Sebenarnya, tadi ada seorang petugas yang bersedia menyiapkan ruangan untuknya. Tapi, ditolak dengan halus oleh Maura. Dia memilih menata sendiri sesuai seleranya.
''Mbak belum punya tempat tinggal?''
''Belum, aku baru sampai semalam. Barang-barangku masih di hotel. Dan rencananya, setelah dari sini aku mau mencari tempat tinggal,'' jelas Maura.

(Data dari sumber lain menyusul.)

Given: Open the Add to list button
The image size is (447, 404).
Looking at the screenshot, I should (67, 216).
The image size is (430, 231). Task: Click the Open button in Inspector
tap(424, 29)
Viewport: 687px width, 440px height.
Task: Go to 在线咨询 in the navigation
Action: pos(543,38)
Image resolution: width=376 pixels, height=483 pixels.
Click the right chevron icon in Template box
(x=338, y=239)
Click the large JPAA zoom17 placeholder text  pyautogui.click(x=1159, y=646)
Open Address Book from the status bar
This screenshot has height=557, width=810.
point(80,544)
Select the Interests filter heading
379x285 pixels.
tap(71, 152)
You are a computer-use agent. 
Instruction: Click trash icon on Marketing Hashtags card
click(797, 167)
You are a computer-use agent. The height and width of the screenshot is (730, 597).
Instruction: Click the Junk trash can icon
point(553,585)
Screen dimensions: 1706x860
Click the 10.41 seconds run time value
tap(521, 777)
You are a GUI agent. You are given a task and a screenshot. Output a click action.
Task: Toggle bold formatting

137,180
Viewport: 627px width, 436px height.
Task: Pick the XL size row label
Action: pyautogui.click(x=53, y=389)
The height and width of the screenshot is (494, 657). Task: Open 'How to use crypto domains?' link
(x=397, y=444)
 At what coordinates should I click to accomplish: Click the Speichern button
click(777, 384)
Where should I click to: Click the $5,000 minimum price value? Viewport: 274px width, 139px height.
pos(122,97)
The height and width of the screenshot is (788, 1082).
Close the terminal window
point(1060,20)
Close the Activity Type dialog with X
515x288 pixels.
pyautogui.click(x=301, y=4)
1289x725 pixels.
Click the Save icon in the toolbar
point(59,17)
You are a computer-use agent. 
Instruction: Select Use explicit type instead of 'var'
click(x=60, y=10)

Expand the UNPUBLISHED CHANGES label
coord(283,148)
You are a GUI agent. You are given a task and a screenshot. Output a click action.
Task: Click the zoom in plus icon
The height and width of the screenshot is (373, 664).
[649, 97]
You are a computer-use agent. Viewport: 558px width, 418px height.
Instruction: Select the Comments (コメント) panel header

''Kalau Mbak Maura mau, mbak bisa tinggal di tempatku. Kebetulan aku sedang mencari teman buat patungan bayar sewa apartemen. Soalnya, kalau kontrakan atau kos-kosan lumayan jauh dari sini.''
''Boleh,'' sahut Maura antusias.
''Sebentar lagi selesai. Ikut aku dulu ke hotel untuk ambil barang-barang, ya. Nggak ada kerjaan, 'kan?''
''Nggak, Mbak.'' Mira menggelengkan kepalanya.
''Siplah, gaskeun,'' kelakar Maura.
Kedua gadis itu tertawa bersama dan kembali melanjutkan pekerjaan mereka.
...----------------...
Maura dan Mira, kini sudah berada di depan rumah sakit menunggu taksi yang sempat di pesan Mira sebelumnya.
Saat itu pula, tanpa sengaja netra Maura bersitatap dengan sepasang mata tajam yang tengah mengawasinya. Dan si pemilik ialah dokter muda yang mewawancarai dirinya tadi.
Maura segera memalingkan pandangannya ke arah lain. Dia merasa tak nyaman dengan tatapan pria itu. Entah kenapa, Maura merasa laki-laki itu tengah mengincar dirinya.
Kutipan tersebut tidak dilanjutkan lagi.